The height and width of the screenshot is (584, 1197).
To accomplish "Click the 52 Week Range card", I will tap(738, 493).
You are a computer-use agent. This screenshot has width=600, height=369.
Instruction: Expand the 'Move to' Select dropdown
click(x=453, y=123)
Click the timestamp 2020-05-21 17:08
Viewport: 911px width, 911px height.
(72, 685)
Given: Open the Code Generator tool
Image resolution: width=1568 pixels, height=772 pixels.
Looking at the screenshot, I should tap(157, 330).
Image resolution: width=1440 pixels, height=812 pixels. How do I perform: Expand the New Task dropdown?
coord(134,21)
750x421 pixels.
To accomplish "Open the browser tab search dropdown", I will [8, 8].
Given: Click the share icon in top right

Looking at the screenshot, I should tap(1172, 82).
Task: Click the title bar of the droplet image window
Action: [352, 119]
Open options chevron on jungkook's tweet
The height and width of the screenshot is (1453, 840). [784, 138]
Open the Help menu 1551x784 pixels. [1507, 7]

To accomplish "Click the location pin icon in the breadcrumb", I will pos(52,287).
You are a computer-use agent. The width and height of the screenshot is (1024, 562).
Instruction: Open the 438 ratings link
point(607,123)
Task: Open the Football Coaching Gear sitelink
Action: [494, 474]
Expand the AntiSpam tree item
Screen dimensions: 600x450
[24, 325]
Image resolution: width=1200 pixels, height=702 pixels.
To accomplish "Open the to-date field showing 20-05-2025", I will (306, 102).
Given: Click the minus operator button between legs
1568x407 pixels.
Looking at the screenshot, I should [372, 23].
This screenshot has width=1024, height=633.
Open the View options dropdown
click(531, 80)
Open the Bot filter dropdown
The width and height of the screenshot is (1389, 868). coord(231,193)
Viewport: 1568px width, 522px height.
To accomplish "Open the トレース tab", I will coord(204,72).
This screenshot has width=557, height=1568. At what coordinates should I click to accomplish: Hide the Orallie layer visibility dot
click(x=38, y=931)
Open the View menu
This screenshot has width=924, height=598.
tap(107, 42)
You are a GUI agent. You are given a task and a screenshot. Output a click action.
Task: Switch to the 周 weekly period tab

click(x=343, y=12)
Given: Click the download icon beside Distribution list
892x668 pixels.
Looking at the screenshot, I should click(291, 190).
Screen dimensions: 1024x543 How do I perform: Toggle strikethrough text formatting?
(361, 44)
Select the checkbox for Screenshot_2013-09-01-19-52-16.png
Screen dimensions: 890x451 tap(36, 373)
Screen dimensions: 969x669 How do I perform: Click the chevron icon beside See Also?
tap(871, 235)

■ ■ ■ ■ ■ ■ ■

Reproduce the entries exactly, but only from their first line to the line holding "Click the timestamp 2020-05-21 17:08", with that last line kept.

§ **Exercise result**
The height and width of the screenshot is (584, 1197).
To accomplish "Click the 52 Week Range card", I will tap(738, 493).
You are a computer-use agent. This screenshot has width=600, height=369.
Instruction: Expand the 'Move to' Select dropdown
click(x=453, y=123)
Click the timestamp 2020-05-21 17:08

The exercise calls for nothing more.